I plan on ... Hope to ... Have it ready to come off around 8am 

Thanks for the help


----------



## dirtsailor2003 (Aug 21, 2015)

You can hold it for several hours at a safe temp if you put it in a cooler with towels. So if you pull it at 8am you can keep it warm to serve by 11 or so without having to reheat it.


----------



## cedar eater (Aug 21, 2015)

thebigbutch said:


> When it's all done do I need to put it in a cooler with towels??? What is the purpose of it?


The time in the cooler is called resting. The meat continues cooking after pulling the roast from the smoker. The towels and the cooler are insulation, to help keep the meat temp high while the colagen turns to gel. I rested butts in a cooler with towels for over five hours and the internal temp was still 160 when I got them out and pulled the pork. That was the best pulled pork I've made.


----------



## magnus (Aug 22, 2015)

Cedar Eater said:


> The time in the cooler is called resting. The meat continues cooking after pulling the roast from the smoker. The towels and the cooler are insulation, to help keep the meat temp high while the colagen turns to gel. I rested butts in a cooler with towels for over five hours and the internal temp was still 160 when I got them out and pulled the pork. That was the best pulled pork I've made.

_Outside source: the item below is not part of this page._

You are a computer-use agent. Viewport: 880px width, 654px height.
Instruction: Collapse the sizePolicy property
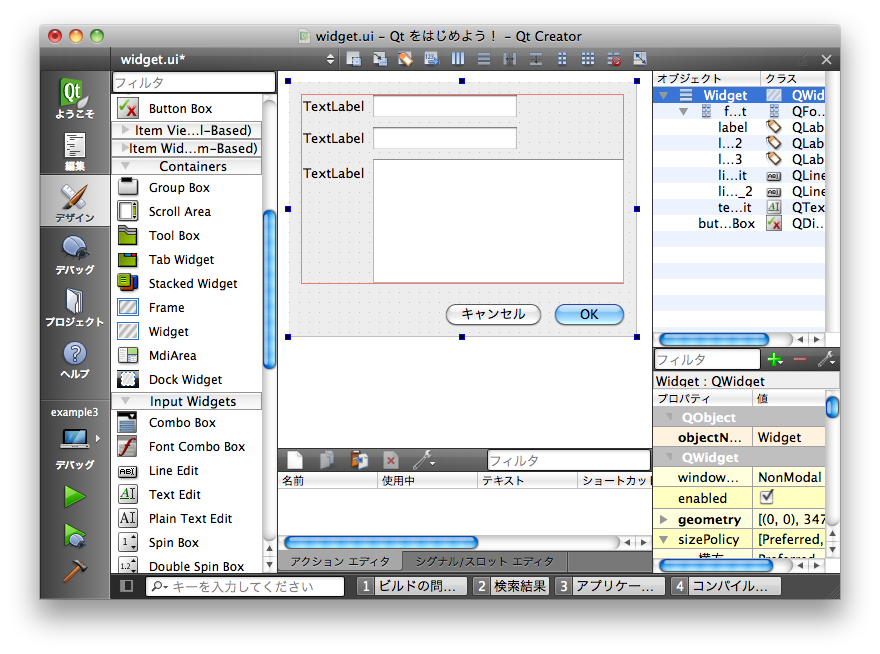pyautogui.click(x=664, y=540)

Couldn't be explained better.


----------



## dcarch (Aug 22, 2015)

There is no need for the towel if the cooler is insulated.

dcarch


----------



## boykjo (Aug 22, 2015)

Did we forget to foil first.......that would be one messy towel and cooler


----------



## gditys (Aug 22, 2015)

Cedar Eater said:


> The time in the cooler is called resting. The meat continues cooking after pulling the roast from the smoker. The towels and the cooler are insulation, to help keep the meat temp high while the colagen turns to gel. I rested butts in a cooler with towels for over five hours and the internal temp was still 160 when I got them out and pulled the pork. That was the best pulled pork I've made.


+1


----------



## gditys (Aug 22, 2015)

boykjo said:


> Did we forget to foil first.......that would be one messy towel and cooler


yes true great point


----------



## cedar eater (Aug 22, 2015)

dcarch said:


> There is no need for the towel if the cooler is insulated.
> 
> dcarch


The towels are insurance against clowns who would walk up looking for a beer in the cooler. When they see the towels, they close the lid and try another cooler. Otherwise, when they see the foil wrapped butts, they touch them and make butt jokes. Please tell me that I'm not the only one who has seen clowns at a family reunion.

Oh, and another thing. There is no need for the cooler if enough towels are used.


----------